DIRECTIONS FOR THIS TASK -> Copy out the material below word for word, omitting the pictures from your answer.

Rows on where the targets appear:
⟨

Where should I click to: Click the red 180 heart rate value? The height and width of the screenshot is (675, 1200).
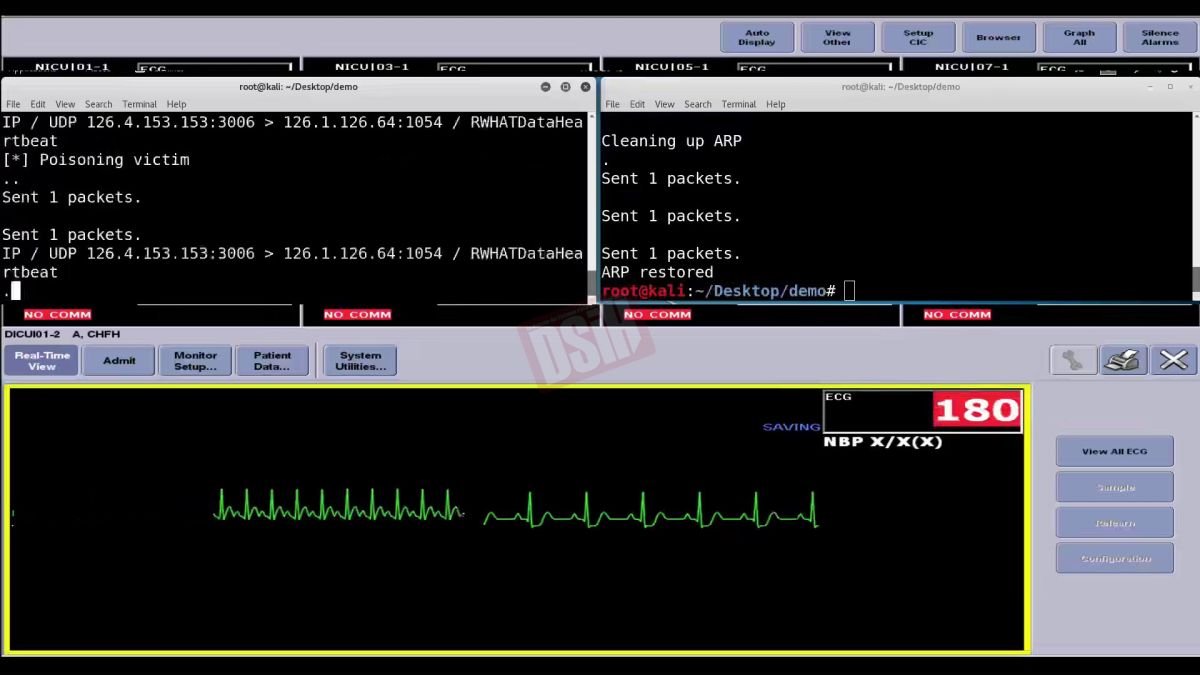976,410
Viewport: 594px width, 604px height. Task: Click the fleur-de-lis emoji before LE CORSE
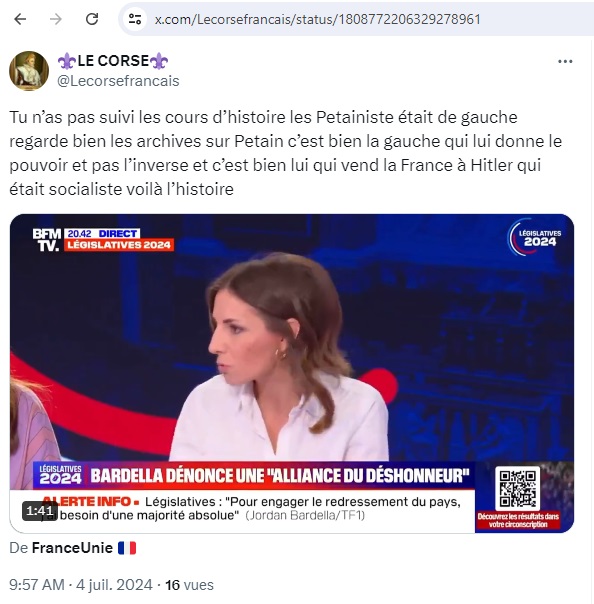pyautogui.click(x=67, y=61)
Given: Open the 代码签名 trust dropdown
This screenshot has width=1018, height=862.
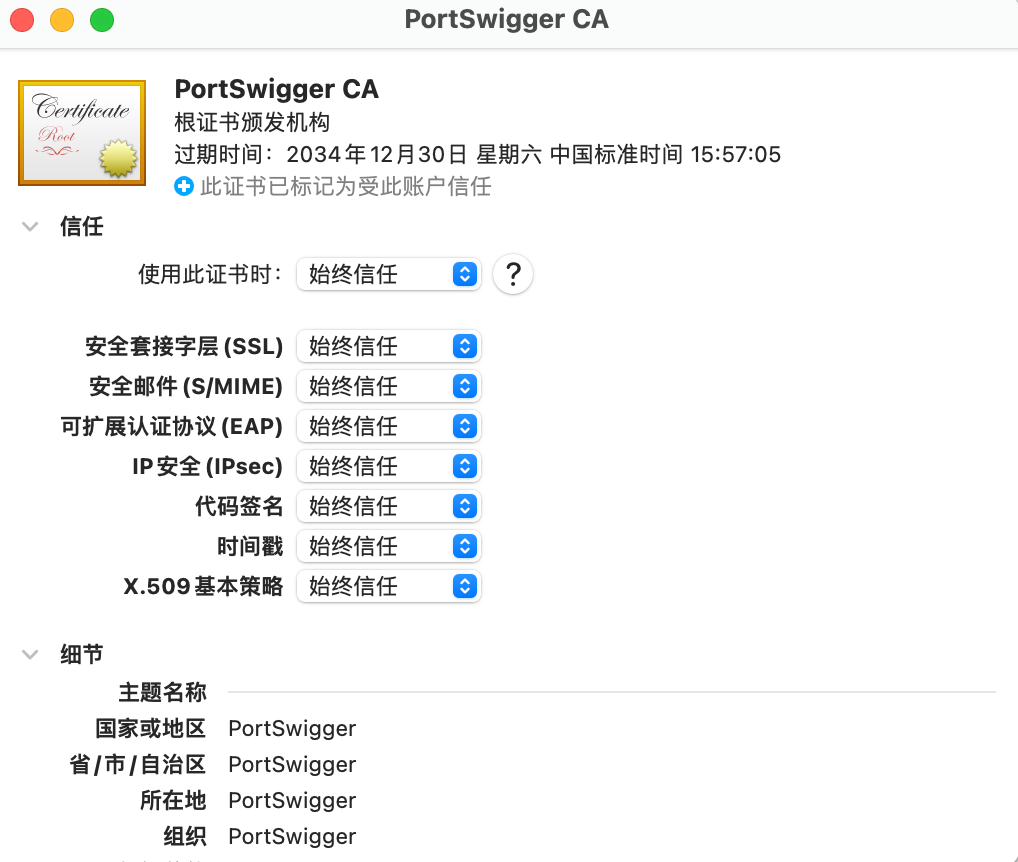Looking at the screenshot, I should click(388, 506).
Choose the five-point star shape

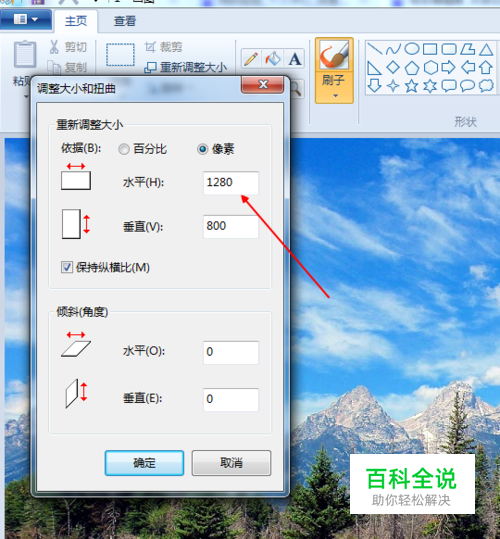tap(411, 86)
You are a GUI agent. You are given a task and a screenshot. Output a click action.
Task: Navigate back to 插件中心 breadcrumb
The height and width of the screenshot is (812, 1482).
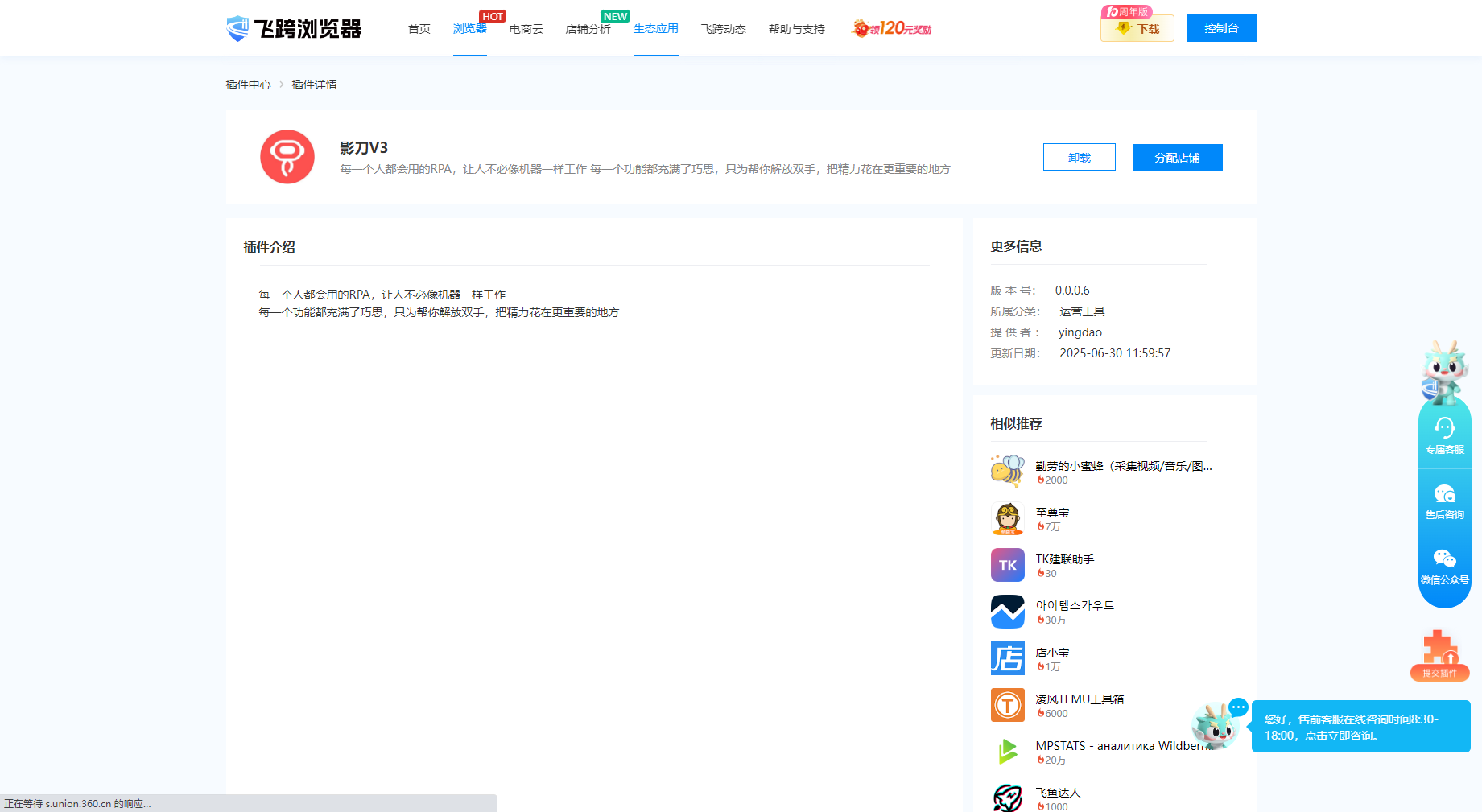click(248, 84)
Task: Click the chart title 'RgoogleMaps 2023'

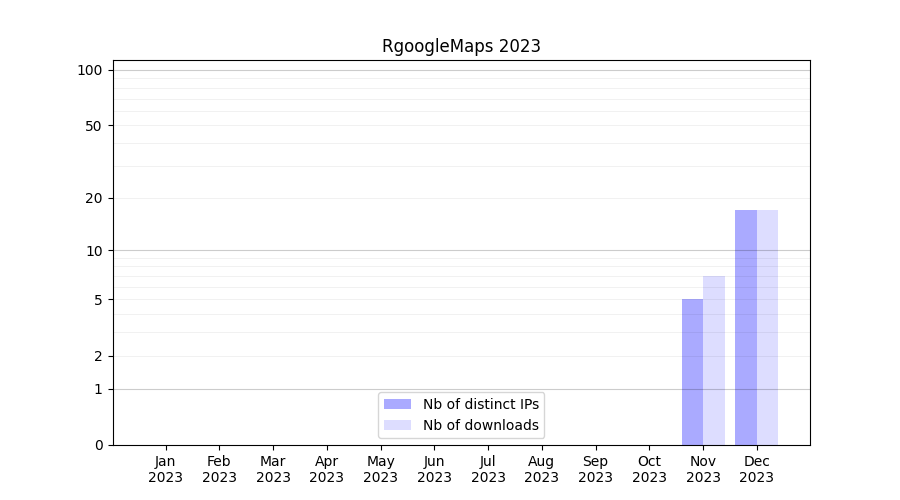Action: 461,46
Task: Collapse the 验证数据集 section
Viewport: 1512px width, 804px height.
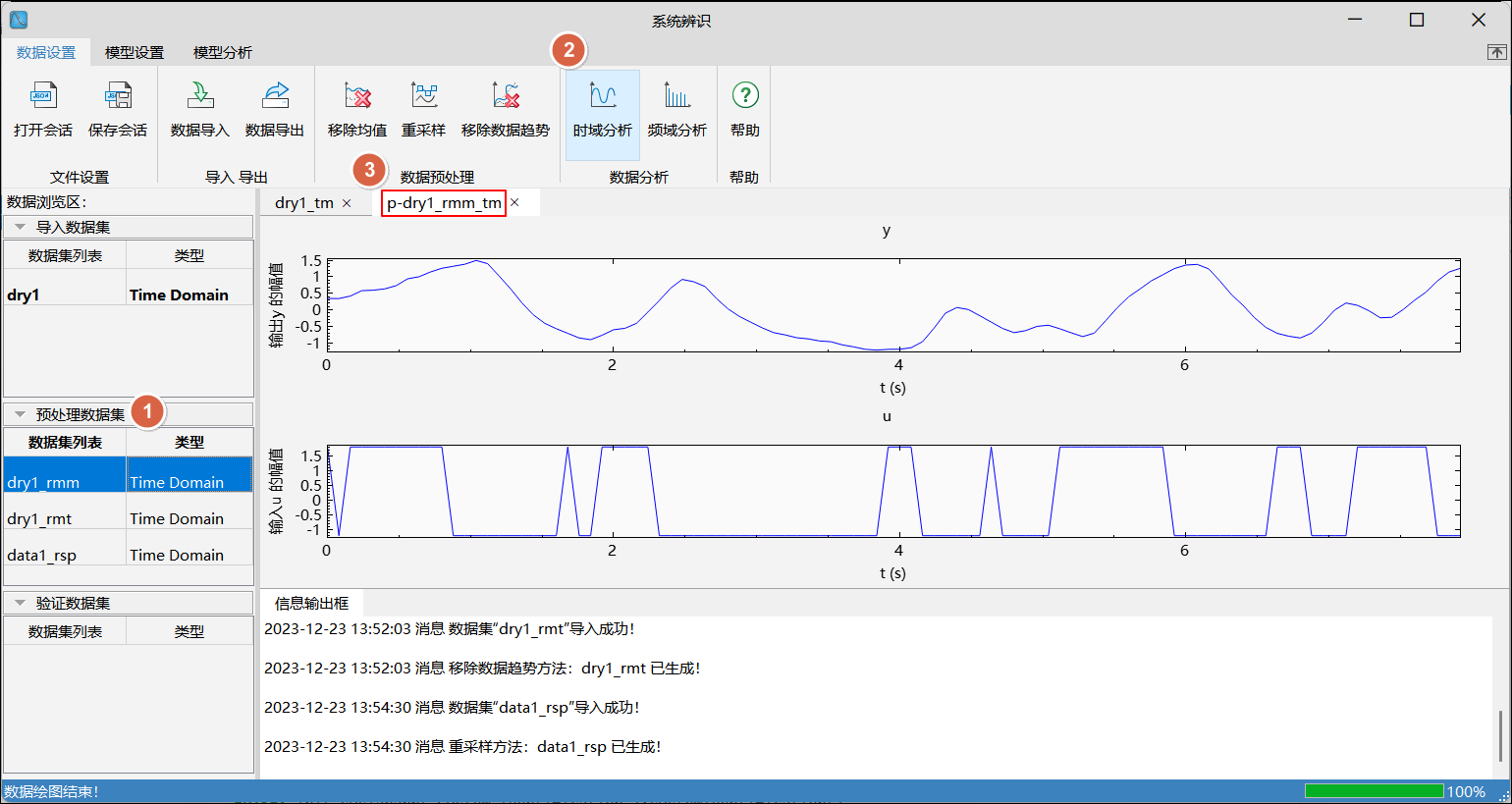Action: tap(20, 603)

⟩

SOLUTION FOR THIS EXERCISE ->
Where should I click to: Click the red 180 heart rate value? The height and width of the screenshot is (675, 1200).
976,410
Viewport: 594px width, 604px height. Task: Click the fleur-de-lis emoji before LE CORSE
pyautogui.click(x=67, y=61)
Given: Open the 代码签名 trust dropdown
This screenshot has width=1018, height=862.
Looking at the screenshot, I should click(388, 506).
Choose the five-point star shape

tap(411, 86)
You are a GUI agent. You are given a task and a screenshot. Output a click action.
Task: Navigate back to 插件中心 breadcrumb
The height and width of the screenshot is (812, 1482).
click(248, 84)
Task: Click the chart title 'RgoogleMaps 2023'

Action: 461,46
Task: Collapse the 验证数据集 section
Viewport: 1512px width, 804px height.
Action: tap(20, 603)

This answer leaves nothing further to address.